Abnormal Centrifugal Axons in Streptozotocin- Diabetic Rat Retinas

Matthew J. Gastinger1, Alistair J. Barber2, Sonny A. Khin2, Connie S. McRill2, Thomas W. Gardner2,3 and David W. Marshak1

1 From the Department of Neurobiology and Anatomy, University of Texas-Houston Medical School; and the 2 Departments of Ophthalmology and 3 Cellular and Molecular Physiology, Penn State College of Medicine, Hershey, Pennsylvania.

PURPOSE. To characterize the effects of diabetes on the expression of histidine decarboxylase mRNA and on the morphology of the histaminergic centrifugal axons in the rat retina.

METHODS. Rats were made diabetic by streptozotocin. After 3 months, retinal histidine decarboxylase expression was analyzed by in situ hybridization in radial sections. Flatmount retinas from a second group of rats were labeled with an antiserum to histamine or an antibody to phosphorylated neurofilament protein.

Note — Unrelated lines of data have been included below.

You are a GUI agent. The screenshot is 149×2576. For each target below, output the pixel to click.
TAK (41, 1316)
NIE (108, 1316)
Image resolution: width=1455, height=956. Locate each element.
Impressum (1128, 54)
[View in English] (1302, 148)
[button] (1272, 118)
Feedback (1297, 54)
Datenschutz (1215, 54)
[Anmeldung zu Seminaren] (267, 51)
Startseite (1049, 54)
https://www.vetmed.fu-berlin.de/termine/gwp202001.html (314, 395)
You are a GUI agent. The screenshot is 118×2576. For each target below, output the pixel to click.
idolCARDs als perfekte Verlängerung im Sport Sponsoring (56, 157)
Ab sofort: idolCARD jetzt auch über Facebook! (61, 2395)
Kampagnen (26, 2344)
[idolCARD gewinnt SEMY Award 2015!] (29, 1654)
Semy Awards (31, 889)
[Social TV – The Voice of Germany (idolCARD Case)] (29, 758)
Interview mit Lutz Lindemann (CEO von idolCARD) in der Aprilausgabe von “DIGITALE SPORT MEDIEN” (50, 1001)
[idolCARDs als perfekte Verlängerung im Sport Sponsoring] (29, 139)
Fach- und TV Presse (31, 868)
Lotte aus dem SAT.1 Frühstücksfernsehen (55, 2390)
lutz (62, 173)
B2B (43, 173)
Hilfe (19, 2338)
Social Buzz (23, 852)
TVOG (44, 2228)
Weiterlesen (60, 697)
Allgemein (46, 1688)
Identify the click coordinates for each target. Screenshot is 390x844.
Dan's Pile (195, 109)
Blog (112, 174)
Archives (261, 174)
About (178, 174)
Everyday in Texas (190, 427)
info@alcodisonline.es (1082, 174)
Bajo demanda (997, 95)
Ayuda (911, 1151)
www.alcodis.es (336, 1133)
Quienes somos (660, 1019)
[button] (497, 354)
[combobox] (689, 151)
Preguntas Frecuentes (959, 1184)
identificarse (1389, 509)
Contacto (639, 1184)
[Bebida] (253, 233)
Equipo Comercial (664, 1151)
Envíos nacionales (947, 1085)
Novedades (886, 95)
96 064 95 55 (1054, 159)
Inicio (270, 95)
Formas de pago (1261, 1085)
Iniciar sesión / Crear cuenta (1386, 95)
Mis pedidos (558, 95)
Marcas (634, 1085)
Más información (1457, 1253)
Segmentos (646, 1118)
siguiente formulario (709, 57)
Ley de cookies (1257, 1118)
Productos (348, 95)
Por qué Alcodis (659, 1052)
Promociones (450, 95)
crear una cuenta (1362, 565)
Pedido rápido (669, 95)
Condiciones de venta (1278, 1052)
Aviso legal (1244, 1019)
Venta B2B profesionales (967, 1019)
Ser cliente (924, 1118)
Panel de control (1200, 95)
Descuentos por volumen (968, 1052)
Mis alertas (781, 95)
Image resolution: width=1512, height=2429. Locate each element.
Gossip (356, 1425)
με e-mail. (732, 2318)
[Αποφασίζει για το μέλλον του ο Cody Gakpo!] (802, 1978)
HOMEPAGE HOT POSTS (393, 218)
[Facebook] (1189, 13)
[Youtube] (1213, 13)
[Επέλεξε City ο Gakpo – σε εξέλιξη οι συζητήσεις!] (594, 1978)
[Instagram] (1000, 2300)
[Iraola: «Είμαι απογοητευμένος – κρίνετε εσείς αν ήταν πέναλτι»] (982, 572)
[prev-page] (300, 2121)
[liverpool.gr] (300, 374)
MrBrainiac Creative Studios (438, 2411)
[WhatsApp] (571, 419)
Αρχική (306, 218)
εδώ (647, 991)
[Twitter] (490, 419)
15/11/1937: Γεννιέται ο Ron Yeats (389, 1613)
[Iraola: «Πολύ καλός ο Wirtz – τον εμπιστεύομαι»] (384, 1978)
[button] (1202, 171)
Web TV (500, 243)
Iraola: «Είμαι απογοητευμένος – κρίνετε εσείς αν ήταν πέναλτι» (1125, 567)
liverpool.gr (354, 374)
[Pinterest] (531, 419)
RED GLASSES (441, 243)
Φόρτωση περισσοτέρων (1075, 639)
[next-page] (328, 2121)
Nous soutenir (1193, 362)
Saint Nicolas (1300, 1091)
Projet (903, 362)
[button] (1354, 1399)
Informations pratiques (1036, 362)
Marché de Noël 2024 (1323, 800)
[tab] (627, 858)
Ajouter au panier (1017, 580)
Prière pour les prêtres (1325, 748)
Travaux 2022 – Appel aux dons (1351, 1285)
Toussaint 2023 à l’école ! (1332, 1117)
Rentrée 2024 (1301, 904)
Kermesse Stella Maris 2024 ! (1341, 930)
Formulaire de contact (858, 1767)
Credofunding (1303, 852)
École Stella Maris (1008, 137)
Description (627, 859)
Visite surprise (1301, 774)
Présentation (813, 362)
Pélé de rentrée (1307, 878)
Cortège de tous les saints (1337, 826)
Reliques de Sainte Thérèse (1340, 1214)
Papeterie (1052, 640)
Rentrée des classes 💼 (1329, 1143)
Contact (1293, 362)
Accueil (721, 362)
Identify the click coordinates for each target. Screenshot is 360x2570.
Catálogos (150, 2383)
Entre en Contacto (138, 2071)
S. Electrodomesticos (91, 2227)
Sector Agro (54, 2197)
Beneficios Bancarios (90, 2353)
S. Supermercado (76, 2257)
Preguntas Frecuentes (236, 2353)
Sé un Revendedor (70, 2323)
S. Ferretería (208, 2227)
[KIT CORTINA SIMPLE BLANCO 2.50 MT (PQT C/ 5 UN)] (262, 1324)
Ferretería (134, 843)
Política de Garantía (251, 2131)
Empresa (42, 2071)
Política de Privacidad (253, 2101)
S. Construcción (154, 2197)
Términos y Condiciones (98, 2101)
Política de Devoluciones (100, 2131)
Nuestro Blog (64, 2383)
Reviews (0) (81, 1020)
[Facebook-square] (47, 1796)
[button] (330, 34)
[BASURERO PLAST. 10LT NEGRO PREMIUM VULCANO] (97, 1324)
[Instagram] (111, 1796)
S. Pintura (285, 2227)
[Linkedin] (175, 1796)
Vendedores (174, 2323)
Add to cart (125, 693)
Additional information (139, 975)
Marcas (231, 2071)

RESULTS. Histidine decarboxylase mRNA was expressed in cells in the inner and outer nuclear layers of diabetic retinas, but not in normal retinas. However, immunoreactive (IR) histamine was not localized to perikarya in either the normal or the diabetic retinas. Instead, a population of centrifugal axons was labeled. These axons emerged from the optic disc and had varicose terminal branches in the inner plexiform layer (IPL) of the peripheral retina. Some branches ended on large retinal blood vessels and others in dense clusters in the IPL. In rats with streptozotocin-induced diabetes, the centrifugal axon terminals developed many large swellings that contained neurofilament immunoreactivity; these swellings were rare in normal retinas.

CONCLUSIONS. Diabetes perturbs the retinal histaminergic system, causing increases in histidine decarboxylase mRNA expression in neurons or glia and abnormal focal swellings on the centrifugal axons.